Source records
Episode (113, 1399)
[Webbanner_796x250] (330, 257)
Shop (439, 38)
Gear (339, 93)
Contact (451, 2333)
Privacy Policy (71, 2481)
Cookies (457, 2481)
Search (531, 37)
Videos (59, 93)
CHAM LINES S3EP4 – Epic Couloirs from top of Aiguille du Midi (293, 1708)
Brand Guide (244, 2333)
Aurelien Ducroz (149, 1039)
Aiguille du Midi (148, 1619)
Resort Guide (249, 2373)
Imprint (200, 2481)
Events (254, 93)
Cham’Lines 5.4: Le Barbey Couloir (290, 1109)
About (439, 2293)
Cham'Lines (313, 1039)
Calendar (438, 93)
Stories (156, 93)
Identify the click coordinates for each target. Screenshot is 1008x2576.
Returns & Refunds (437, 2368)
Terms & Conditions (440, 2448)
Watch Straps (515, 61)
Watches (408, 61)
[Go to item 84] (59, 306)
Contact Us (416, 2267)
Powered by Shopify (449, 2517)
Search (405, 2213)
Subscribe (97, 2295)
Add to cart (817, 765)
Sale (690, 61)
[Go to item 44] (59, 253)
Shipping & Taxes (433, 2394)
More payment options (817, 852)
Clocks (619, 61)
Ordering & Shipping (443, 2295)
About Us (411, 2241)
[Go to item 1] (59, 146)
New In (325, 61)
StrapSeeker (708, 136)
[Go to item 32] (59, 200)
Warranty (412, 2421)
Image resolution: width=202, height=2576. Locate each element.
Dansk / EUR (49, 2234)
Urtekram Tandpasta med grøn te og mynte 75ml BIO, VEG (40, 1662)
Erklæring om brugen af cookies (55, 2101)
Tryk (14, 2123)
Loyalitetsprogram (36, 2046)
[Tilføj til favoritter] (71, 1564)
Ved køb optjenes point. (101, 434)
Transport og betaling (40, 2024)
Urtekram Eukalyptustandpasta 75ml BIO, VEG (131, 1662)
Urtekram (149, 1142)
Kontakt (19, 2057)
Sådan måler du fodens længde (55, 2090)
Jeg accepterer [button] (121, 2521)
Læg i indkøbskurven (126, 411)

▸ **Problem statement**: From the entries above, extract only the lines running from the one containing "[Webbanner_796x250] (330, 257)" through the one containing "Identify the click", inclusive.

▸ **Task answer**:
[Webbanner_796x250] (330, 257)
Shop (439, 38)
Gear (339, 93)
Contact (451, 2333)
Privacy Policy (71, 2481)
Cookies (457, 2481)
Search (531, 37)
Videos (59, 93)
CHAM LINES S3EP4 – Epic Couloirs from top of Aiguille du Midi (293, 1708)
Brand Guide (244, 2333)
Aurelien Ducroz (149, 1039)
Aiguille du Midi (148, 1619)
Resort Guide (249, 2373)
Imprint (200, 2481)
Events (254, 93)
Cham’Lines 5.4: Le Barbey Couloir (290, 1109)
About (439, 2293)
Cham'Lines (313, 1039)
Calendar (438, 93)
Stories (156, 93)
Identify the click coordinates for each target. Screenshot is 1008x2576.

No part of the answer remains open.